End-to-end fully automated in vitro transcription (IVT) reactions can increase process throughput in the development of messenger RNA (mRNA) vaccines and therapeutics, says Pfizer.
Among the discussions centering on bioprocess automation at the BPI West Conference in San Diego, California this week was Pfizer’s reflection on its latest research into a fully automated and streamlined IVT reaction.
IVT is used to transcribe genetic information from DNA to RNA, and the generated mRNA transcript is used to produce proteins in cells.
Karena Smith, senior associate scientist at Pfizer, told delegates this a very complicated process “that allows template-directed synthesis of mRNA molecule.” Therefore, developing a method to understand how each component affects the process is “incredibly valuable.”
Over the last year or so, Smith and her team identified IVT reactions as a “key part of the process for automation” with the main goals to increase reaction throughput, run more complicated reactions, and increase experiment robustness.
By using the Tecan Fluent Automation Workstation platform, a high-performance liquid handler for automation, Pfizer increased the reaction throughput eightfold whilst achieving a tenfold decrease in reaction scale.
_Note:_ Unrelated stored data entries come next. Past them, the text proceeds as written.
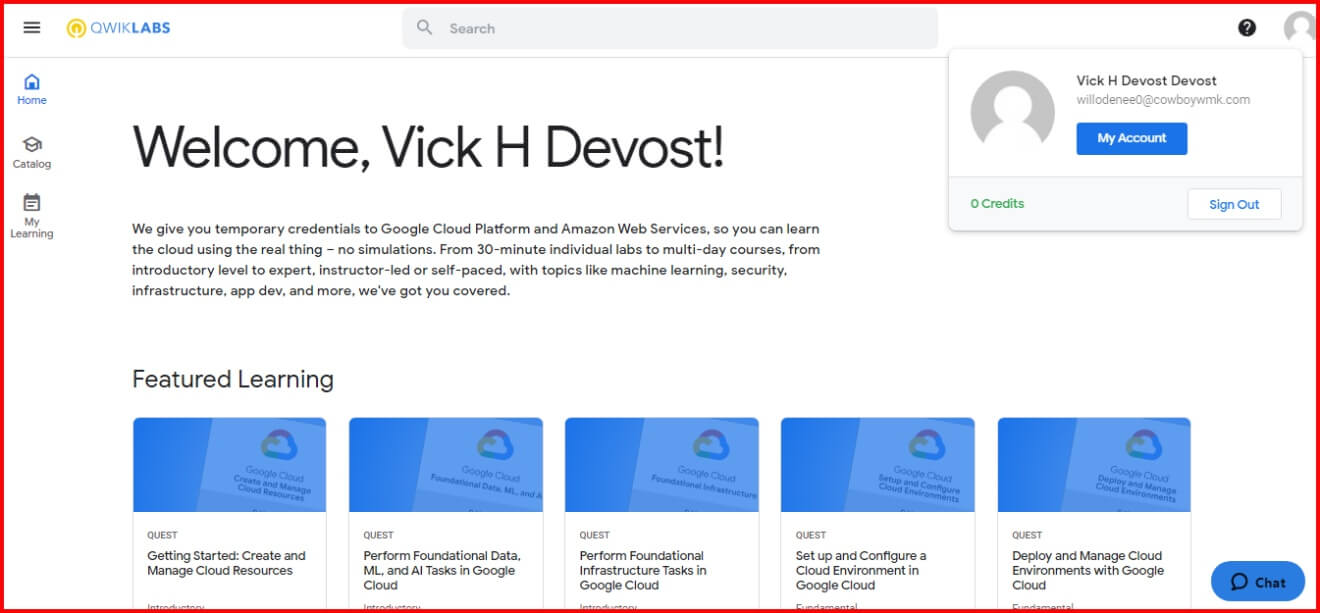Open Perform Foundational Infrastructure Tasks quest
Screen dimensions: 1320x613
click(x=643, y=570)
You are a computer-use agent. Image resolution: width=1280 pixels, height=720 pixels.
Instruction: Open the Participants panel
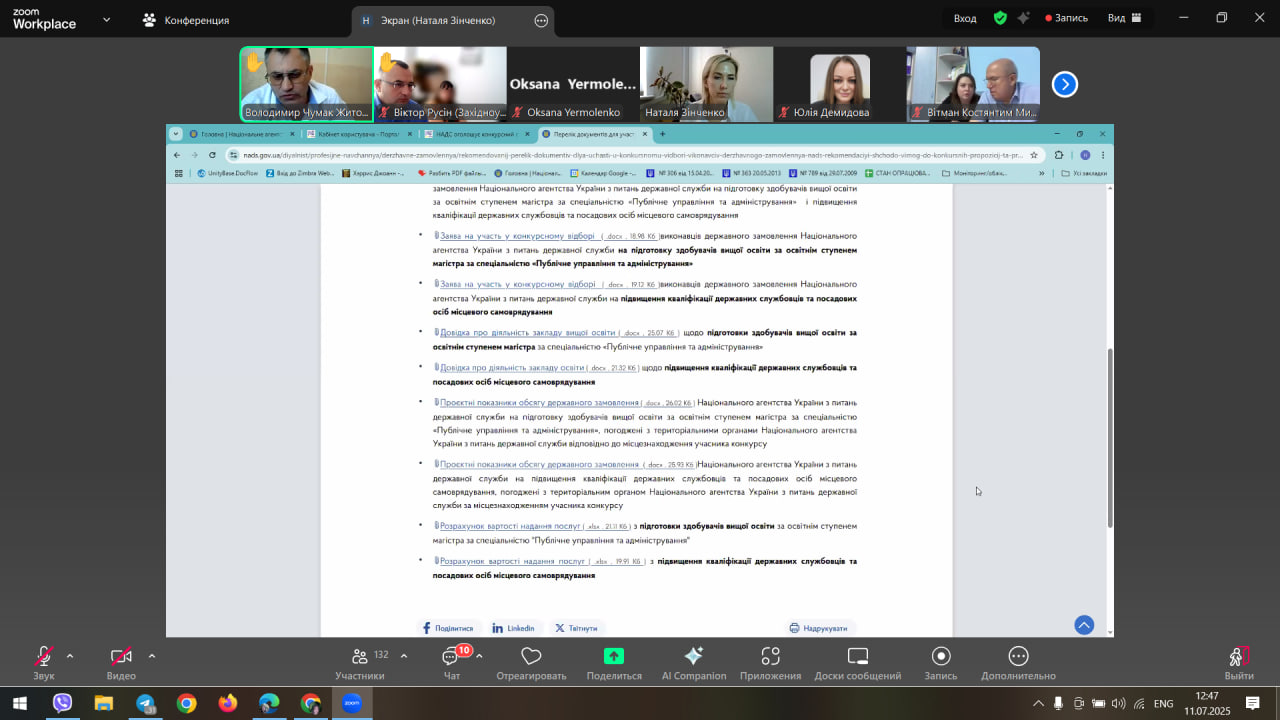tap(359, 661)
Furthermore, Smith said the automated process saw less than a10% difference in final concentration samples and no differences in mRNA attributes when compared to a manual process. She added that while manual checks will always be a reality at some point during the development of biotherapeutics, reducing these by tenfold was a huge success and a step in the right direction.
While this is exciting news for Pfizer, Karena said it is “a point of contention in terms of moving towards being fully automated” as this would not be the chosen method to use across all process. For instance, she explained how downstream processes still require the generation of increased materials where this method wouldn’t be viable.
She ended by telling delegates Pfizer has developed a spin-off team to further develop assays capable of automation, “which is a really exciting prospect”.